Discovering Jazz History
Although jazz is performed by musicians of many colors and mixes elements of many kinds of music, it's essentially African-American music. Interwoven with jazz's history is the history of the black experience in America. However, European music and blues also influenced jazz.
Adapting West African traditions
Essential elements of jazz arrived in America in 1619 with the first Africans brought as "cargo" by Dutch sailors who landed in Jamestown, Virginia. Various African musical elements that eventually surfaced in jazz came from areas where slaves were taken along the West African coast, known as the Ivory Coast or Gold Coast, stretching from Dakar in the north to Congo in the south, and including Senegal, Ghana, Guinea, Dahomey (now part of Benin), and the Niger delta. Many of the Africans sold into slavery weren't commoners but, instead, were kings and priests who led tribal rituals and musical performances. Among the tribes raided for slaves were the Yoruba, Ibo, Fanti, Ashanti, Susu, and Ewe; many of these musicians eventually became leading performers in both black and white cultures in the New World.
Various traders preferred slaves from particular regions and tribes, and the traditions of those slaves influenced the music in the traders' home regions. For example, the French acquired Dahomeans. Thus, Dahomeans who worshipped vodun (spirit) and the snake god, Damballa, brought rituals to New Orleans that became known as voodoo — elements of which appeared in early blues and jazz. Various bluesmen referenced mojo hands and black cats, and jazz pioneer Jelly Roll Morton blamed a voodoo curse for ill health and a declining career.

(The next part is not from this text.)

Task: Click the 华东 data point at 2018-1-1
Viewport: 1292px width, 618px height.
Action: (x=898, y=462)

In Africa, music was a vital part of daily life and members of a community all participated. African musicians played a variety of string, percussion, and wind instruments, but after these musicians landed in America, they adapted to a new array of drums, fiddles, trumpets, French horns, and other instruments. Musicians found themselves relocated within a musical culture partially based on formal notation instead of the unwritten and improvised traditions of Africa, where griots — resident tribal poet-historians — sang and told tales that preserved tribal history, arts, philosophy, and mythology.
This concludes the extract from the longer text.